I took another couple of bites. My bagel remained disgusting, and had the consistency of something that had been run under water, left out to dry for a few days, then put in the microwave too long, then in the fridge to overcompensate for over-nuking, then colored slightly brown on top with an off-brand crayon to give a false appearance of having been toasted. I asked Stephen if I was overreacting. I do this—I check in with friends when I’m feeling grouchy because I really don’t want to be that asshole that complains at restaurants. In fact, I so don’t want to be that person that I have been known to pick meat out of a “vegetarian” salad or deal with a lukewarm cup of soup rather than ask the kitchen to fix it.
Stephen told me, no, it wasn’t me, his bagel sucked, too.
So I did something I think I’ve done maybe a half-dozen times in my entire life—I called the waitress over to tell her there was a problem. Here’s how it went:
Me: Is it possible these bagels are day old? Because this tastes really stale. Rubbery.
Her: If you ask me, that brand just tastes rubbery. I have no idea if they’re day old.
Me: Uh, would you go and ask.
Before I tell you what happened next, let’s say that, to her credit, the bitchy waitress decided to be honest with me once she stormed back over to the table.
Her: Yeah, they’re day-old. At least day old. They may be older than that actually.
Me: Really? Because if I’d known they were old, I wouldn’t have ordered them.
Her: Yeah, well that’s just how we roll here.
[Ed. note added on January 18th-- I contacted Rock Star Bagels to let them know SH was dissing their product. They informed me they had not delivered bagels there since last Thursday, meaning my bagel was six days old.]
This part—about how they roll at Spider House— I already knew. Because another time at Spider House I had another shitty waitress (or was it the same one?). That night, I asked for chips and hot sauce and she very impatiently said, “You mean salsa?” (No, bitch, I mean hot sauce as in CHIPS AND. I know you need me to clarify because, like, you know, so many people in Austin order fucking Tabasco with their goddamn tortilla chips, so fucking thanks for setting me straight.)
That was the same waitress who, when my friend inquired very politely—after TWENTY MINUTES—when his cocktail might be arriving, said, “Oh, yeah. Well I forgot to put the order in for that.”
This proclamation of forgetfulness was not delivered apologetically nor with even the slightest amount of concern. It was delivered like, Fuck you, if you want a drink why don’t you go someplace else?
Look, I know waiting tables isn’t always fun. How do I know this? Well, little Spider House ladies, check it: Spike herself waited tables.
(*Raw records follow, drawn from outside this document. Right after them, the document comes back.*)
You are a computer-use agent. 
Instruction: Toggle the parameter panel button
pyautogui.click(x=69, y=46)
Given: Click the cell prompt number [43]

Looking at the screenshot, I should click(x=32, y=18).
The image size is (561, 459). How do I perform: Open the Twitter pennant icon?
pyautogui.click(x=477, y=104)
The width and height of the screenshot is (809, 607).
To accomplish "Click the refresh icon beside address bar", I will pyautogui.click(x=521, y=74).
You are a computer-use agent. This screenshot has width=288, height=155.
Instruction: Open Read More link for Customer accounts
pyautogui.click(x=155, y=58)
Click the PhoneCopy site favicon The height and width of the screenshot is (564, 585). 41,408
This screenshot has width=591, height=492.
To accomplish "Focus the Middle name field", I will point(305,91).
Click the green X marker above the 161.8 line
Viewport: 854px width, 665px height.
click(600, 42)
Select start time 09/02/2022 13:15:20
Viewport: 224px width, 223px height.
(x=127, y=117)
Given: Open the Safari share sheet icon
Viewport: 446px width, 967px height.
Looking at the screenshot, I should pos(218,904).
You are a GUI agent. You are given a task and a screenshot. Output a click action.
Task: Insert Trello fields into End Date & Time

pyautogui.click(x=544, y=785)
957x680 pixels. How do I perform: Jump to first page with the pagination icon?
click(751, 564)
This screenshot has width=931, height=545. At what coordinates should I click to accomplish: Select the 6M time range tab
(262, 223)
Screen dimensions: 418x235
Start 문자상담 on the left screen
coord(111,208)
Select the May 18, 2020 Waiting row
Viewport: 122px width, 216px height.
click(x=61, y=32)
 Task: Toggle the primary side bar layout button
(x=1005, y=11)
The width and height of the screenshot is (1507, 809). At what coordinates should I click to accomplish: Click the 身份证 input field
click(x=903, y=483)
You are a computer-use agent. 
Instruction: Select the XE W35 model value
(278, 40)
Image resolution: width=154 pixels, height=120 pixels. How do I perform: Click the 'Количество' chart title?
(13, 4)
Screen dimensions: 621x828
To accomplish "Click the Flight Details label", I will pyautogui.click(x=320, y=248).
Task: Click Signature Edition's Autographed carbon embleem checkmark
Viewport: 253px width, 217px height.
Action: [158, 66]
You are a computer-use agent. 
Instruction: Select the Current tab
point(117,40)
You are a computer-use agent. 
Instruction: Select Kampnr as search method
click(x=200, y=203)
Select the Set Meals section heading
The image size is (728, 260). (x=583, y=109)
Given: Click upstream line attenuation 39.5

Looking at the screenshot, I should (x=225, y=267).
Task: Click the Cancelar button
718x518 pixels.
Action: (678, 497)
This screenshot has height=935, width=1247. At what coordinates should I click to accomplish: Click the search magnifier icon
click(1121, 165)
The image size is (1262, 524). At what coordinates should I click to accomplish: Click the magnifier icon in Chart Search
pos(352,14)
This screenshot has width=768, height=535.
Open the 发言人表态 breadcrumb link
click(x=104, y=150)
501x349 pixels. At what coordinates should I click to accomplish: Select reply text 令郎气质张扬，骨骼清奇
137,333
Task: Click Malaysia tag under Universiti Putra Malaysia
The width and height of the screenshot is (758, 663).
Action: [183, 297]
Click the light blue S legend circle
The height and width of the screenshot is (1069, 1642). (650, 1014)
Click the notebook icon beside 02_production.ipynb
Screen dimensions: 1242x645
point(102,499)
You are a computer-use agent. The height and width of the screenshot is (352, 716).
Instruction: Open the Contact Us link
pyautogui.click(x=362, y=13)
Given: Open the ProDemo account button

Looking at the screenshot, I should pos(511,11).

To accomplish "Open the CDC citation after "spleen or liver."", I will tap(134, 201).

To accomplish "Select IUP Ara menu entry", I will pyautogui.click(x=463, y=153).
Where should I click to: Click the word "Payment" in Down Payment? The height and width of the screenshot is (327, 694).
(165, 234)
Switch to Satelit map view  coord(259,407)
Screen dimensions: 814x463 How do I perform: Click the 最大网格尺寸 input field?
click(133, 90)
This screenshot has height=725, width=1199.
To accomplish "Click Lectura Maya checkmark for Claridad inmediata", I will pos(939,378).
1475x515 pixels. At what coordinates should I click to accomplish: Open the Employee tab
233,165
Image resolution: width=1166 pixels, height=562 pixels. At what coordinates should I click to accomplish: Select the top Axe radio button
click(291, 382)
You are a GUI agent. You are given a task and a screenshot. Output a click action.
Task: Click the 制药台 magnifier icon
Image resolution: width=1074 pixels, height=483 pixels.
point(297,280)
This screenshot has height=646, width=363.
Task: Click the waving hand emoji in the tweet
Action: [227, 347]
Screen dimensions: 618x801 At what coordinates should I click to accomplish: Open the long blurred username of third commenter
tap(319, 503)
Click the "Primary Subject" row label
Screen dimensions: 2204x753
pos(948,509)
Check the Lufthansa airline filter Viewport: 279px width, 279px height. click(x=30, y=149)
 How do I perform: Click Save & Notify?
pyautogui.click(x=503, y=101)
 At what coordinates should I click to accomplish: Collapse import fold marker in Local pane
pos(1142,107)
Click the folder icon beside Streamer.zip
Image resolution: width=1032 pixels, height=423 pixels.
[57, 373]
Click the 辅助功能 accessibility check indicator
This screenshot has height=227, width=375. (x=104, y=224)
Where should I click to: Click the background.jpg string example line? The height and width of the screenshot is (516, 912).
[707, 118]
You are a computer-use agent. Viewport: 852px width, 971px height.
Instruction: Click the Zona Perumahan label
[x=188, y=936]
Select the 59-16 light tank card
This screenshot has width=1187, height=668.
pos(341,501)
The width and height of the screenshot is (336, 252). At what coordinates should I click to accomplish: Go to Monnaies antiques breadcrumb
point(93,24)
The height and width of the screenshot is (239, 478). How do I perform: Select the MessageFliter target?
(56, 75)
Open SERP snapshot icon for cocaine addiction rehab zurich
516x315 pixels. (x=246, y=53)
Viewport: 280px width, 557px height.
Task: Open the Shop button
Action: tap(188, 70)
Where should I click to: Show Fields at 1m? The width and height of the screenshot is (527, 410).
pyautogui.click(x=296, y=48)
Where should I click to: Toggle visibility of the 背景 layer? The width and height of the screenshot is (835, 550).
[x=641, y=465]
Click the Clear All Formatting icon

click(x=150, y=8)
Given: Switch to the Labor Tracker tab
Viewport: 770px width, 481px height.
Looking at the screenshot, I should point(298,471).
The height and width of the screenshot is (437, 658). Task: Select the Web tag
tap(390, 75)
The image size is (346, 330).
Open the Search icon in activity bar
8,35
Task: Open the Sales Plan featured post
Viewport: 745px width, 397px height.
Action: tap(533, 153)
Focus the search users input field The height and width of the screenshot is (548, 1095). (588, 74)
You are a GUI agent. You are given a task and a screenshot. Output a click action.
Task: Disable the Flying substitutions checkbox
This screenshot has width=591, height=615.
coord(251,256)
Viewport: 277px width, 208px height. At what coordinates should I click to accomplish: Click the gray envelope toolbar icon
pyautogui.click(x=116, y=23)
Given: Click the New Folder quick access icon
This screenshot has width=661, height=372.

For FIFTEEN FUCKING YEARS. And yeah, some days you’re hungover and some days your period is so bad you’re bloated like Shamu and dropping clots the size of Cleveland, and some days you show up a half-hour late because you just found out your boyfriend is having a skanky affair with the neighbor’s goat. And yes, days like these it can be pressing to feign cheerfulness with customers.
But I have a hunch that this Spider House bullshit is not something that could be readily cured with a hair of the dog, a package of Midol, or a midnight goat sacrifice. Methinks there’s something else going on here. Is this bitchiness some kind of a “requirement” to work at the cool places in Austin these days? Or did I just happen to coincidentally encounter two wildly bitchy waitresses at the same place at different times?
Back in 1989, I worked at a really fancy place in St. Louis called Riddles Penultimate (RIP). When I first started there, I complained about all my tables all the time. My friend Sue, an outstanding waitress, asked me if I just hated everyone. I thought about that and came up with a theory. I’d been trained how to wait tables by a really cranky woman at a Ramada Inn in Florida. Maybe I just thought that was part of the territory?
Truth was, I didn’t really hate them all. I just loved complaining about them all, giving them nicknames, resenting their petty requests. It was good fodder for my Northeastern ways. But I swear, no matter how much I complained behind their backs, to their faces I was as nice as I could muster on any given night.
There were exceptions, of course. And Martin Luther King, Jr, forgive me for it is true that once, in Knoxville, I got fired on the spot for telling off a customer who, the last time she’d been in, stiffed me for failing to bring her a straw to protect her lipstick and so, yes, I did walk out singing We Shall Overcome. Granted, that was probably a little over the top. And come to think of it, maybe that’s what was going on today. Long lost bitchy waitress karma coming back to bite me after all these years.
But I swear, I tried really hard to be really nice for as long as I could hack it. And when, by the time I reached the Magnolia Café in 1991, I started feeling like I couldn’t stand any of my customers, even the nice regulars? Well then I threw in the towel. I did. Because if whatever job you’re doing makes you want to go postal, honey you need to find a way to get out of there.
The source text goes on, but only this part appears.